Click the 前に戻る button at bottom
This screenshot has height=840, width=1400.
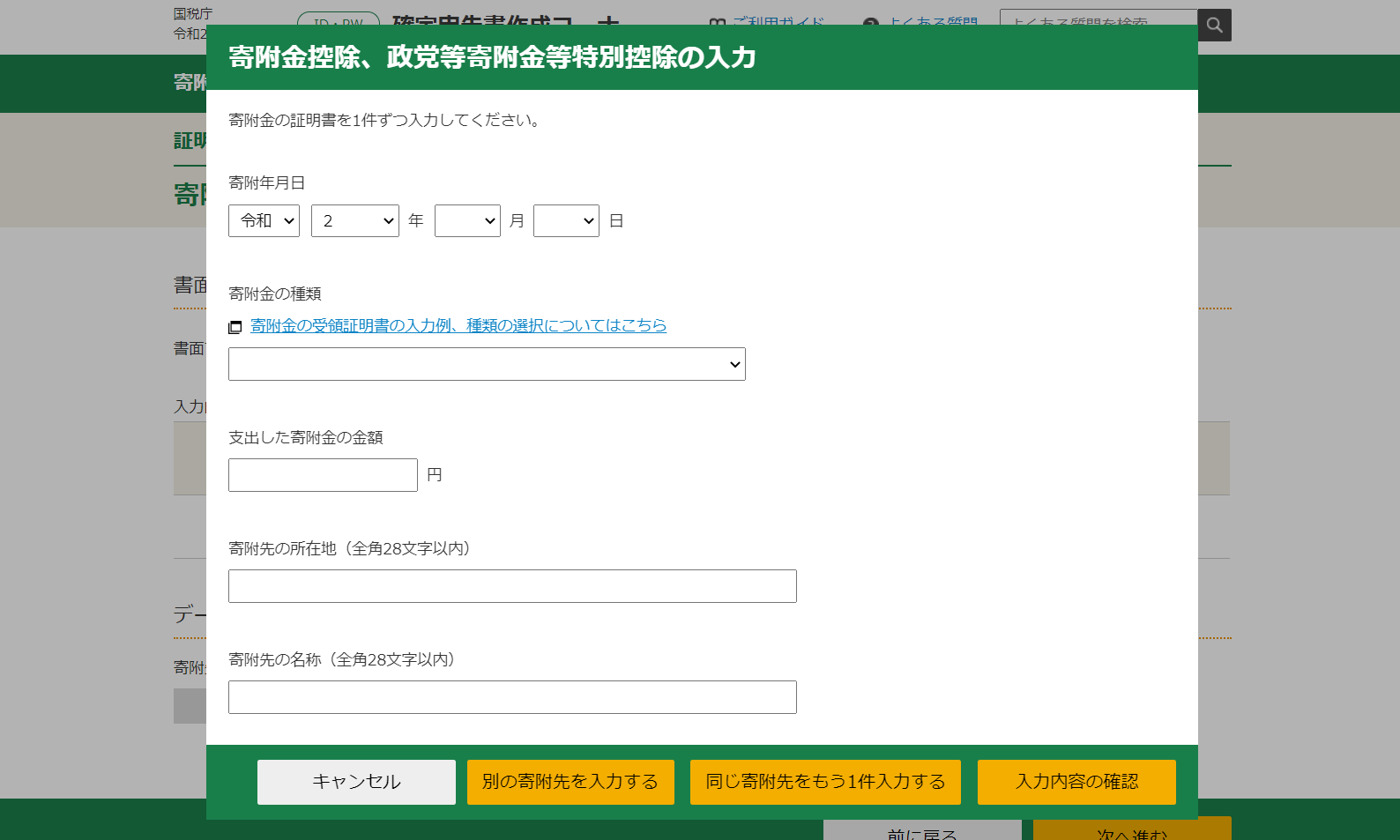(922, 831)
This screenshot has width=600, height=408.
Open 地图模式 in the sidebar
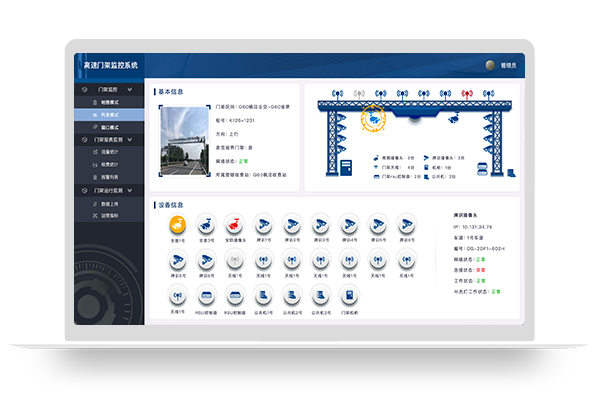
* * *
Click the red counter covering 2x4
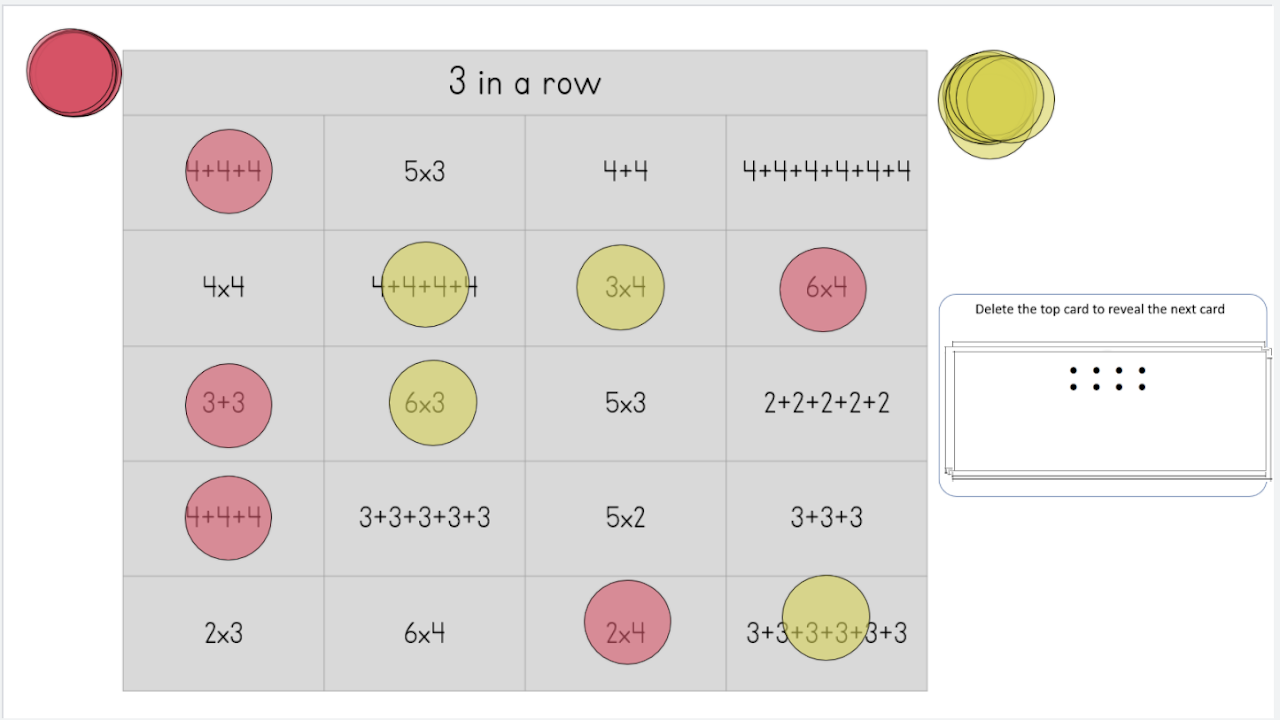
--
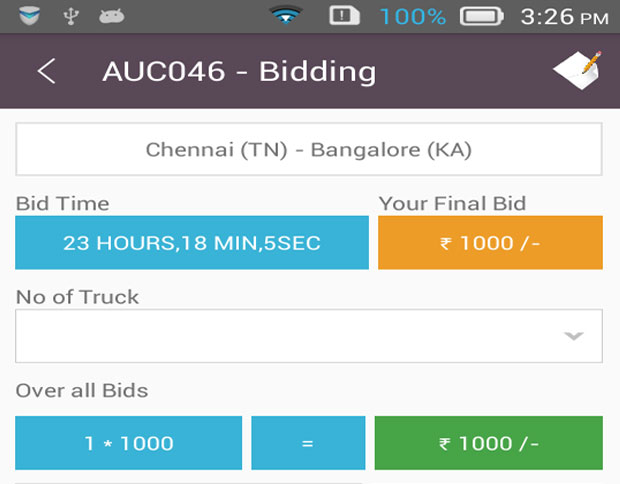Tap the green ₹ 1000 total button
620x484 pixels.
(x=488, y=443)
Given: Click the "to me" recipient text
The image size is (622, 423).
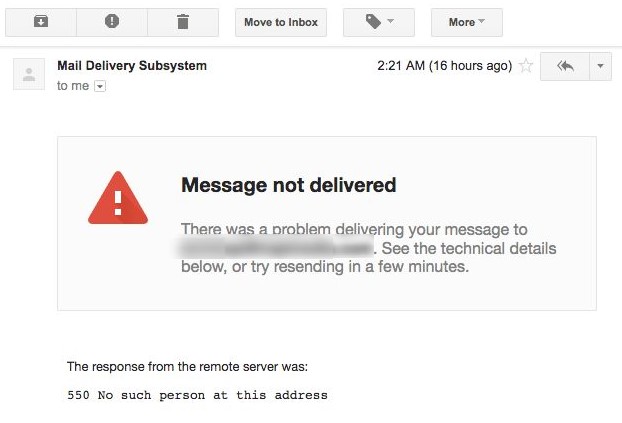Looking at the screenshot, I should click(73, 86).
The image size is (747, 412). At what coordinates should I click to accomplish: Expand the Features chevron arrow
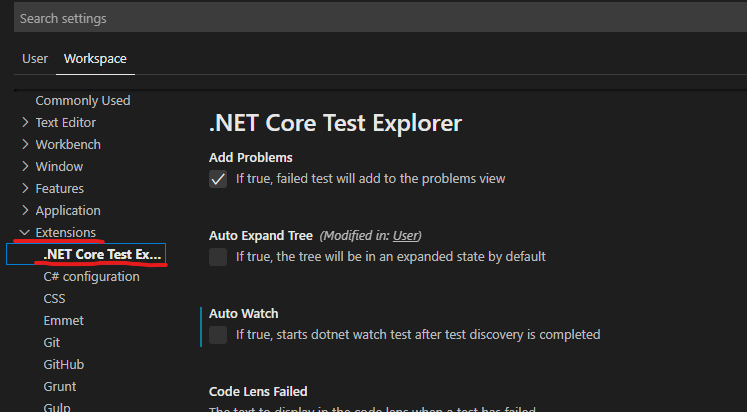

# Task objective
A word-for-word reproduction is needed of the lines above from the line containing "The image size is (622, 423)." through the line containing "The image size is (747, 412).", with both ends kept and no pictures.

# Reply to the task
The image size is (622, 423).
Looking at the screenshot, I should click(73, 86).
The image size is (747, 412). At what coordinates should I click to accomplish: Expand the Features chevron arrow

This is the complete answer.